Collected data
════════
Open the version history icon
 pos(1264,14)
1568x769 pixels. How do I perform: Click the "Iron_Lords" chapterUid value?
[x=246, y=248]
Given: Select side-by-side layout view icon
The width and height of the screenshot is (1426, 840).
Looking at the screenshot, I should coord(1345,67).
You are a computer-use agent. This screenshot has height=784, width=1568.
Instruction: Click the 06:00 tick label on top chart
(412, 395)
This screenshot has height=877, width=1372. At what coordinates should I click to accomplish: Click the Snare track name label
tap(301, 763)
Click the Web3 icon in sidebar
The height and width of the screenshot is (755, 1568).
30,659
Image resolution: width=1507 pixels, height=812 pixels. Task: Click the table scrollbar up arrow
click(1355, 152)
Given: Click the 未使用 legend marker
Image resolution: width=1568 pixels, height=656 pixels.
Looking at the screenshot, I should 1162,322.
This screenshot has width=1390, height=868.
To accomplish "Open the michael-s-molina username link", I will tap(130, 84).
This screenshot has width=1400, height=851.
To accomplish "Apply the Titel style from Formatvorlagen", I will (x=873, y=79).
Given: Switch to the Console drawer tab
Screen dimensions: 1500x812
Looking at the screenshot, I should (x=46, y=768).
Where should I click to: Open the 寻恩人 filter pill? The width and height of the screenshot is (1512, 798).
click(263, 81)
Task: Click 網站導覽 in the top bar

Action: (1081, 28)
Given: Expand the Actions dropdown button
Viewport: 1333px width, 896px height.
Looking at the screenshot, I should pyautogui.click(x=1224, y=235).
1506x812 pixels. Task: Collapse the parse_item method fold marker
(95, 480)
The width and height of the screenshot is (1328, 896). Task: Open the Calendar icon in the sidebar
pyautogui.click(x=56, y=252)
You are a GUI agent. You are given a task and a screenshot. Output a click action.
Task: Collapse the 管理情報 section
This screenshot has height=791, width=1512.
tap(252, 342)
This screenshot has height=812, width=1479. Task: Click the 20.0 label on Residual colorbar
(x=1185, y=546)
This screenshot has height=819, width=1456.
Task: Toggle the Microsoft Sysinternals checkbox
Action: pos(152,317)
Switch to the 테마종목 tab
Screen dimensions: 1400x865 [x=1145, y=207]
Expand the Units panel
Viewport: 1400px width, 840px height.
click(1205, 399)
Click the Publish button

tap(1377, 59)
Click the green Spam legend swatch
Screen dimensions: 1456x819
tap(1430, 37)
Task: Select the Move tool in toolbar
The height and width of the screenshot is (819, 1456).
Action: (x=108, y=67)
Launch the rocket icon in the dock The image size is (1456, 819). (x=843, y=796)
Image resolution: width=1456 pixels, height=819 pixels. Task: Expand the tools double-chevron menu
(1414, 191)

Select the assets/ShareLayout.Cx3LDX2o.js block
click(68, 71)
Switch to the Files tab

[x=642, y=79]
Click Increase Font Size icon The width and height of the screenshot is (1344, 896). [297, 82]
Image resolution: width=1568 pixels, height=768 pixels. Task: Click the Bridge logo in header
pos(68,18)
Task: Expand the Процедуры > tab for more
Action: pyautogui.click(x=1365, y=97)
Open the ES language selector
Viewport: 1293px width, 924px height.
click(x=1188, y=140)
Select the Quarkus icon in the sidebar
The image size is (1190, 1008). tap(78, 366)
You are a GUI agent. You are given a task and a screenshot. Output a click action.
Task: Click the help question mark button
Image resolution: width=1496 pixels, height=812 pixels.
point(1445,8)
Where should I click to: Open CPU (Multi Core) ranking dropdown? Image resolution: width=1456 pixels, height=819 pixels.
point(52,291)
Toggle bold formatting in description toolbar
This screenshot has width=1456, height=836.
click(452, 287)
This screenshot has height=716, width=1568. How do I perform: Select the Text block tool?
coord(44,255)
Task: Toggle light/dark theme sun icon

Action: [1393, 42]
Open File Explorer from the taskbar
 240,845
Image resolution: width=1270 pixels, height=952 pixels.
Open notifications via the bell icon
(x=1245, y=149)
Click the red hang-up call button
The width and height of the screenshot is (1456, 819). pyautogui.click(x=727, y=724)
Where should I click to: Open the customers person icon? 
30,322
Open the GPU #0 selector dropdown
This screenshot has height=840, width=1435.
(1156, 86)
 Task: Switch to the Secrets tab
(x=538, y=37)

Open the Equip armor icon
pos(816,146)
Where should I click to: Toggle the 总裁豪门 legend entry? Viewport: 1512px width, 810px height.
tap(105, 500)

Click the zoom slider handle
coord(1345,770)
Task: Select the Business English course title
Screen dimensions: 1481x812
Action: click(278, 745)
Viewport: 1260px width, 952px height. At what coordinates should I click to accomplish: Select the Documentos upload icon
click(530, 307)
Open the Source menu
════════
→ **Exercise instructions**
Of all the entries above, repeat only the lines from the line that has "The height and width of the screenshot is (819, 1456)." to the line that has "Click Increase Font", both lines included, exactly.

→ **Answer section**
The height and width of the screenshot is (819, 1456).
Action: (x=108, y=67)
Launch the rocket icon in the dock The image size is (1456, 819). (x=843, y=796)
Image resolution: width=1456 pixels, height=819 pixels. Task: Expand the tools double-chevron menu
(1414, 191)

Select the assets/ShareLayout.Cx3LDX2o.js block
click(68, 71)
Switch to the Files tab

[x=642, y=79]
Click Increase Font Size icon The width and height of the screenshot is (1344, 896). [297, 82]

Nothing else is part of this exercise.